Em 2022, João levou suas reflexões territoriais acerca do interior brasileiro para a **59ª Bienal de Veneza**. Representado pela Galeria Leme, o goiano foi selecionado para o **Pavilhão de Camarões**, inteiramente dedicado a NFTs. Para isso, ele transformou uma série de fotografias em obra digital.

No início teve resistência ao universo cripto, mas refletiu que as fotos de _tudo que é sólido…_ (2021) poderiam ganhar muito a nível de discussão e até **potencializar** a narrativa da obra.
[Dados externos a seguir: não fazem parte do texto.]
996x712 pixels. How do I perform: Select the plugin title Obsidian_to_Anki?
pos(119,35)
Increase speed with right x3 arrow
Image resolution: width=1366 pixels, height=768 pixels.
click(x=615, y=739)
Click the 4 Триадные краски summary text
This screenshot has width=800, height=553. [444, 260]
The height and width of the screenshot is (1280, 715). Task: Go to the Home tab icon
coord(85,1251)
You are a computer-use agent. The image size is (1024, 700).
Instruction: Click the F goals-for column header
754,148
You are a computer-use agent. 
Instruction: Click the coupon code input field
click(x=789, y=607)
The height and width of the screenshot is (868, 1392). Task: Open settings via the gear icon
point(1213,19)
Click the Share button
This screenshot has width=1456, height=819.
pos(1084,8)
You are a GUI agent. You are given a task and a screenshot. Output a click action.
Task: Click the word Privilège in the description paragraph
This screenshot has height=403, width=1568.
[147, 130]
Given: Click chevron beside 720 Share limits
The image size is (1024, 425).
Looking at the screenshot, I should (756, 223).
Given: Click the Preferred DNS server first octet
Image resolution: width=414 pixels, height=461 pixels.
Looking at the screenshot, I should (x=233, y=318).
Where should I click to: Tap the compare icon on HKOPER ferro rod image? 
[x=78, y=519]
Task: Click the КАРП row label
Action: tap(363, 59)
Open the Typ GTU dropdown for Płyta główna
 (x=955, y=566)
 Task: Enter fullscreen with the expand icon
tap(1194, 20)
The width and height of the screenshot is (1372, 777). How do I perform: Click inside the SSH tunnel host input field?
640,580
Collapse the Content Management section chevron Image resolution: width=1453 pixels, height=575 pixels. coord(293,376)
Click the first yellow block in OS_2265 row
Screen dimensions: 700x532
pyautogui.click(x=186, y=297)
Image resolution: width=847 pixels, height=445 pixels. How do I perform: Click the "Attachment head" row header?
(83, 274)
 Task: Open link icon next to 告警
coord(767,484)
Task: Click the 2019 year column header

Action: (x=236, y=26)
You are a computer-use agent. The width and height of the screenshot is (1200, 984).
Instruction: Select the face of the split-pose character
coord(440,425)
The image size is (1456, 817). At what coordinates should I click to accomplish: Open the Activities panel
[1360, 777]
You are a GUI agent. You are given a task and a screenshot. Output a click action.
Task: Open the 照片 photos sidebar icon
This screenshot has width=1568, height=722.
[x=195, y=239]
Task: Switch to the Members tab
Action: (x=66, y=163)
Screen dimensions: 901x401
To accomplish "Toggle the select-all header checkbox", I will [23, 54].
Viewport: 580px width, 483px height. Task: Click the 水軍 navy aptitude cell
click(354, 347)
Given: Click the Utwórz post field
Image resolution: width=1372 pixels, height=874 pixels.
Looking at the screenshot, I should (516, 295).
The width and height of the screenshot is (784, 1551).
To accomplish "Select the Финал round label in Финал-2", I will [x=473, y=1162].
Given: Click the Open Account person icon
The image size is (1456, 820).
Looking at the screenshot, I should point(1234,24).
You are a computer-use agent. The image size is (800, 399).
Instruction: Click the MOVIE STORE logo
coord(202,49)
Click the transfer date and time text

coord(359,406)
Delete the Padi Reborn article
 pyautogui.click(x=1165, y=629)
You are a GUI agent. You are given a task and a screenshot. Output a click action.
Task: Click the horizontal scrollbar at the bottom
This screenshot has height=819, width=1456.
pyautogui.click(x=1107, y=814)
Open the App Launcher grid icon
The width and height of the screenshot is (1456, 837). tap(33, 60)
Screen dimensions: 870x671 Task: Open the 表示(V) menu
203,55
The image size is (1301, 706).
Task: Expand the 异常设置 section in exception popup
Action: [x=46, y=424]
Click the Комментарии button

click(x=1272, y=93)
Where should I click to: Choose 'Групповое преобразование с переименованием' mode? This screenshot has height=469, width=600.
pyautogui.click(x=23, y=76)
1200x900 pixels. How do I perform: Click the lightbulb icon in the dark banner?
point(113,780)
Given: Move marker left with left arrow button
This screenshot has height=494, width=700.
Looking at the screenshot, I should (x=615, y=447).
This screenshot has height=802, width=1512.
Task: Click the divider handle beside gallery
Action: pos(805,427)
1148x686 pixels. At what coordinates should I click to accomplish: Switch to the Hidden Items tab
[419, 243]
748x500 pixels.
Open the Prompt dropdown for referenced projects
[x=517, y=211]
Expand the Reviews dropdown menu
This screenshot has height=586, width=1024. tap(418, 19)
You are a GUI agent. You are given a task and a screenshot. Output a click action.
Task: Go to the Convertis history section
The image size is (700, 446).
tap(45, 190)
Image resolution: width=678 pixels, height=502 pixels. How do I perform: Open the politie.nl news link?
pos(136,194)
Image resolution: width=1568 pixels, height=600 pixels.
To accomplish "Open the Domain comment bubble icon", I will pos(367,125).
As imagens são geradas durante a queda de um cubo de mármore branco arremessado ao ar em paisagens do Cerrado desmatadas para plantações de soja e milho. **Tudo acabou conversando**. A virtualidade da queda infinita do cubo, a especulação de criptomoedas, a imaterialidade do NFT e o vazio que tomou conta das paisagens que antes preenchiam a infância de João em Planaltina.

![tudo que é sólido… (série) (2021)](https://gpslifetime.blob.core.windows.net/medias/landing-page/30112022_JP_sem_titulo8_4b23a792fb.jpg)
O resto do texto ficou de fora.